Packages are a thing, exactly like containers are.
I mean – who wants to spend countless time in moving files, editing configuration files and the likes? Nobody, I know, but still so many people don’t take advantage of application packaging when it comes to deploying stuff!
Let’s take an average web application as an example. What is the reason that pushes you to actually move stuff from a certain folder (DLLs, .configs, etc.) to the target server, instead of packaging your application’s components and move these instead?
All you need to do is adding /p:DeployOnBuild=true /p:WebPublishMethod=Package /p:PackageAsSingleFile=true to the MSBuild Arguments if you are using a traditional Build task.
If you are using .NET Core you just need to select the Zip Published Projects in the Publish task!
I just love the MSDeploy comeback. I am a huge supporter of this technology, because it makes life so much easier. It also has the side effect of enabling deployment to Azure in a snap, as it is one of the three supported delivery methods!
Let’s say you have a Build Definition and a Release Pipeline for this application. You want to deploy it to Azure – this is what you need to do:
Firstly you’ll need to create a Deployment Group in VSTS – this can be done either by statically running the appropriate PowerShell script on your machines (interactively, via RDP) or dynamically with a bit of PowerShell or Azure if you are using IaaS. It is required because IaaS/on-premise machines in a Deployment Group will run an agent.
Then you can run whatever script you need to install the pre-requisites your application requires and configure all the settings, and eventually you can use the IIS Web App tasks to interact with IIS. Focusing on the IIS Web App Deploy task…

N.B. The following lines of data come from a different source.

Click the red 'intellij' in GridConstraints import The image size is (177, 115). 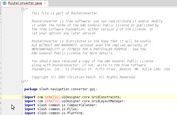pyautogui.click(x=52, y=97)
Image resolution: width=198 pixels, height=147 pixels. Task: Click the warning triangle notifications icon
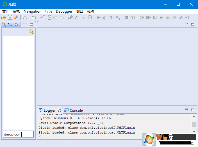click(25, 17)
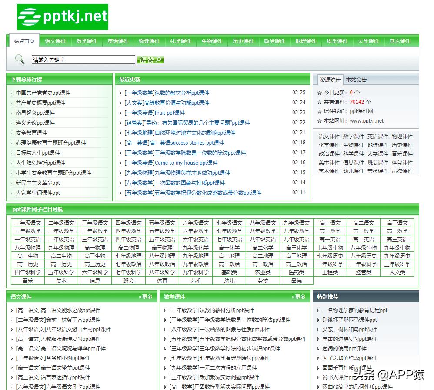The image size is (434, 390).
Task: Select the 英语课件 navigation menu item
Action: click(118, 41)
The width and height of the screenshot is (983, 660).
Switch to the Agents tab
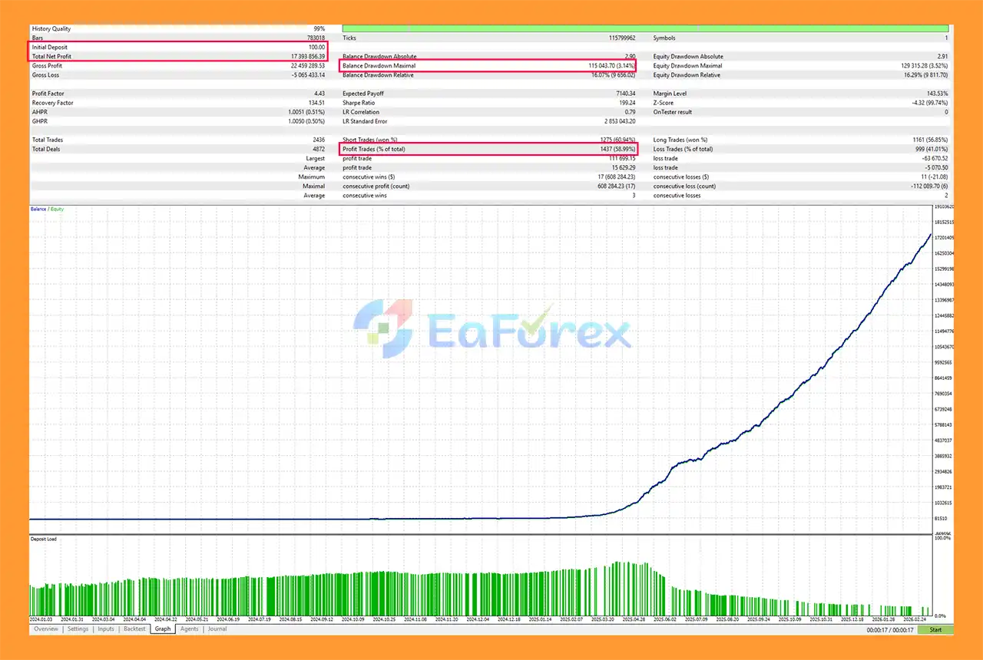coord(189,629)
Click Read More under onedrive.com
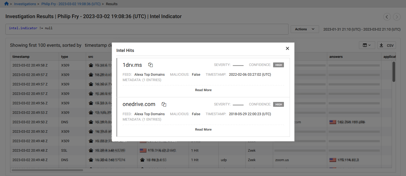This screenshot has width=406, height=176. (203, 129)
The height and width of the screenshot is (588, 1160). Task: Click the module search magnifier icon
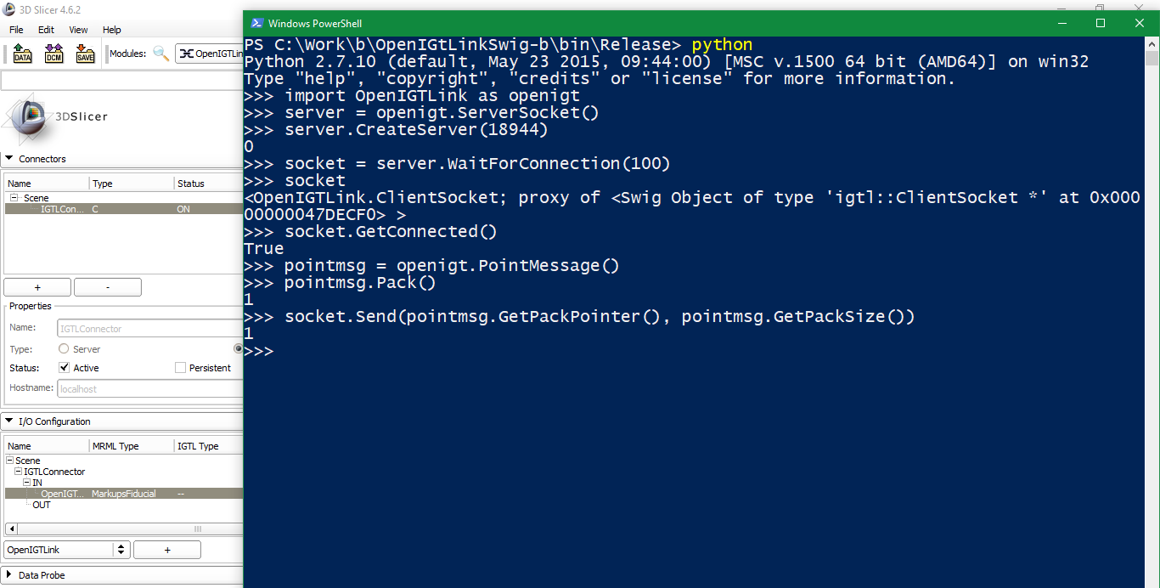pos(160,54)
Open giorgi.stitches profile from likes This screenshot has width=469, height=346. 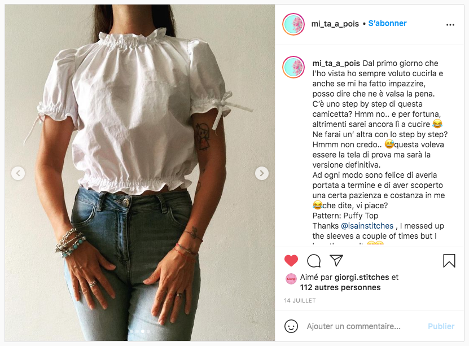[x=362, y=277]
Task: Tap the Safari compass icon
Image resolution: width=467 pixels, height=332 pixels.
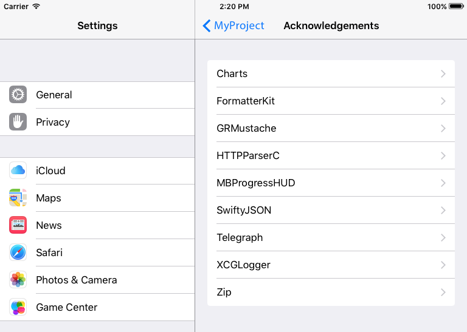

That Package is exactly the same package I used in the Azure deployment above. So you can easily have a Continuous Delivery pipeline on Azure and a different one (with the same cadence or a different one, your call) for on-premise, both starting from the same artifacts.
Containers are better – of course – but they require a minimum or ramp up or learning in order to actually implement them in a production environment. Moving to MSDeploy on the other hand is a matter of minutes at most, and it will provide a tangible improvement.